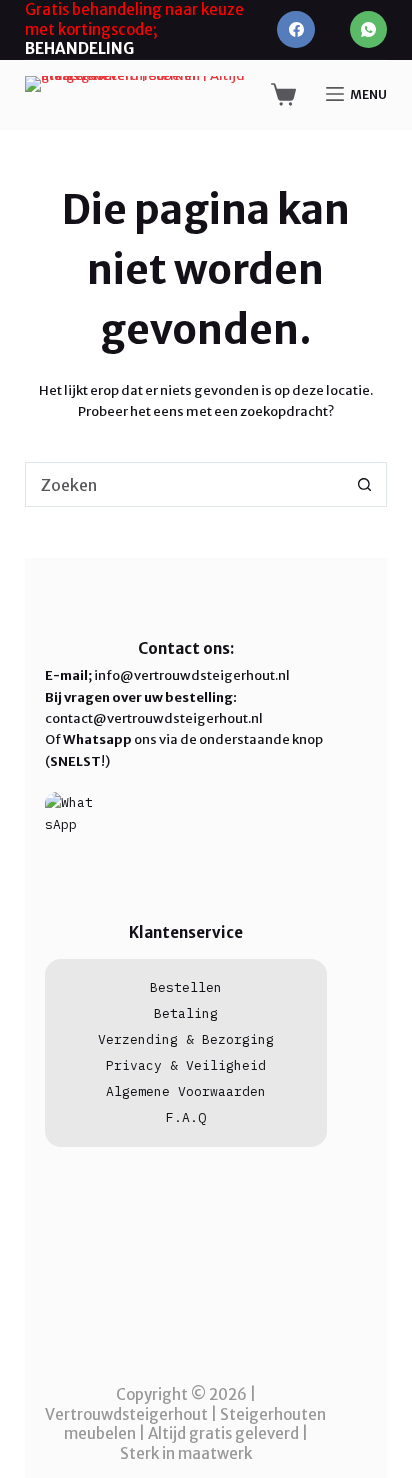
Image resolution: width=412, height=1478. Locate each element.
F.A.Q (186, 1117)
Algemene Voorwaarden (186, 1091)
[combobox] (185, 484)
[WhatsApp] (369, 30)
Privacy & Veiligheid (186, 1065)
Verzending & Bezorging (186, 1039)
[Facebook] (296, 30)
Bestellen (186, 987)
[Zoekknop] (364, 484)
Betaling (186, 1013)
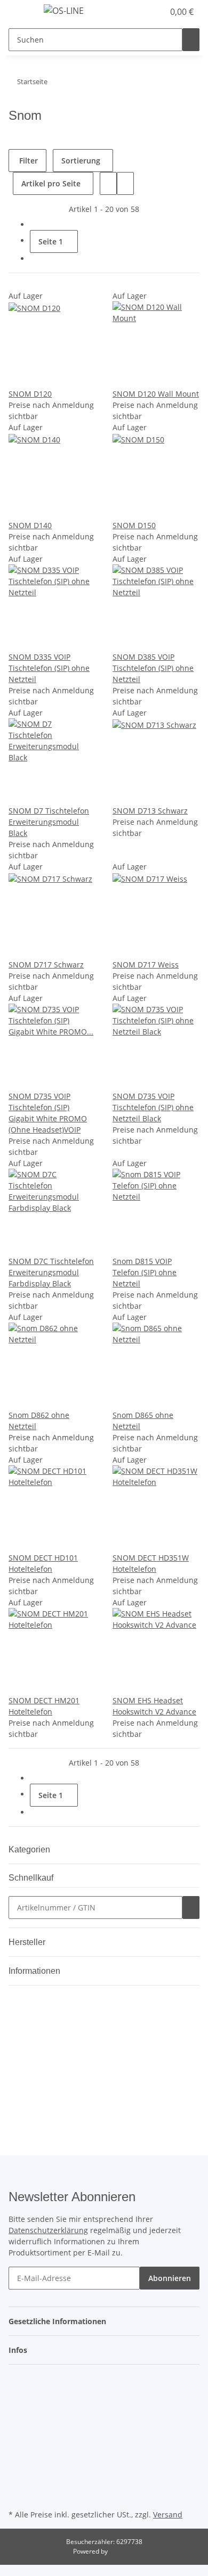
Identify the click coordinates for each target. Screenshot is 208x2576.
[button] (144, 11)
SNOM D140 (30, 525)
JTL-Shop (122, 2551)
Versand (167, 2514)
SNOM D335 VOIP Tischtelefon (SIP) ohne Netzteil (49, 668)
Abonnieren (169, 2278)
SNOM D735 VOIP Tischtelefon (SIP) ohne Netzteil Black (153, 1107)
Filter (27, 160)
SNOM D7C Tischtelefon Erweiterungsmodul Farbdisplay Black (51, 1272)
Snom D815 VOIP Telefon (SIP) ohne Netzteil (145, 1272)
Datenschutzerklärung (48, 2230)
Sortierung (80, 160)
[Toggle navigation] (22, 12)
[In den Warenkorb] (190, 1907)
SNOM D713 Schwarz (150, 811)
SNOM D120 (30, 394)
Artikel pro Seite (51, 183)
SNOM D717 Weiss (146, 964)
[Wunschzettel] (156, 11)
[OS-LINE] (64, 10)
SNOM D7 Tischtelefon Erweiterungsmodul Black (49, 822)
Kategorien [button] (30, 1849)
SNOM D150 (134, 525)
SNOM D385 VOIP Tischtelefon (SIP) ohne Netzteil (153, 668)
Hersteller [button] (28, 1942)
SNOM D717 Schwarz (46, 964)
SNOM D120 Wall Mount (156, 394)
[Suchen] (190, 39)
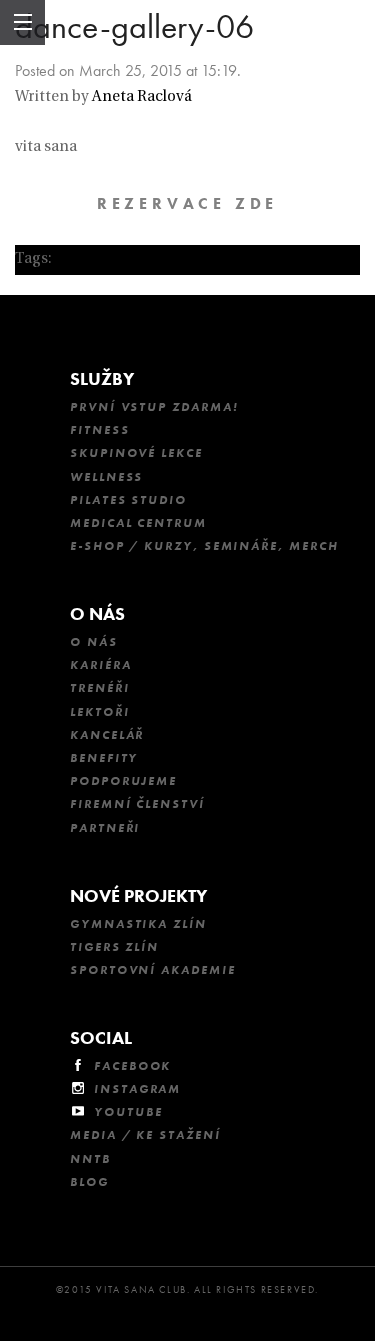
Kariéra (100, 665)
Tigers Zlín (114, 947)
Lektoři (99, 712)
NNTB (90, 1159)
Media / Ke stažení (145, 1135)
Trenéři (99, 688)
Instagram (137, 1089)
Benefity (104, 758)
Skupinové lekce (136, 453)
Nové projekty (138, 895)
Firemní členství (137, 804)
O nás (97, 613)
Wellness (106, 477)
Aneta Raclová (142, 97)
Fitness (99, 430)
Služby (102, 378)
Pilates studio (128, 500)
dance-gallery (103, 259)
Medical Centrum (138, 523)
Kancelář (107, 735)
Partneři (105, 828)
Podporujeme (123, 781)
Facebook (132, 1066)
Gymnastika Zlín (138, 924)
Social (101, 1037)
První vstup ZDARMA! (154, 407)
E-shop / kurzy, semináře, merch (204, 546)
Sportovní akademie (153, 970)
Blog (89, 1182)
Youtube (128, 1112)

== == ==

▸ **TASK STATEMENT**
What is needed is an exact copy of the lines from the one containing "Lektoři (99, 712)" to the end of the data; please add nothing else.

▸ **EXERCISE OUTPUT**
Lektoři (99, 712)
NNTB (90, 1159)
Media / Ke stažení (145, 1135)
Trenéři (99, 688)
Instagram (137, 1089)
Benefity (104, 758)
Skupinové lekce (136, 453)
Nové projekty (138, 895)
Firemní členství (137, 804)
O nás (97, 613)
Wellness (106, 477)
Aneta Raclová (142, 97)
Fitness (99, 430)
Služby (102, 378)
Pilates studio (128, 500)
dance-gallery (103, 259)
Medical Centrum (138, 523)
Kancelář (107, 735)
Partneři (105, 828)
Podporujeme (123, 781)
Facebook (132, 1066)
Gymnastika Zlín (138, 924)
Social (101, 1037)
První vstup ZDARMA! (154, 407)
E-shop / kurzy, semináře, merch (204, 546)
Sportovní akademie (153, 970)
Blog (89, 1182)
Youtube (128, 1112)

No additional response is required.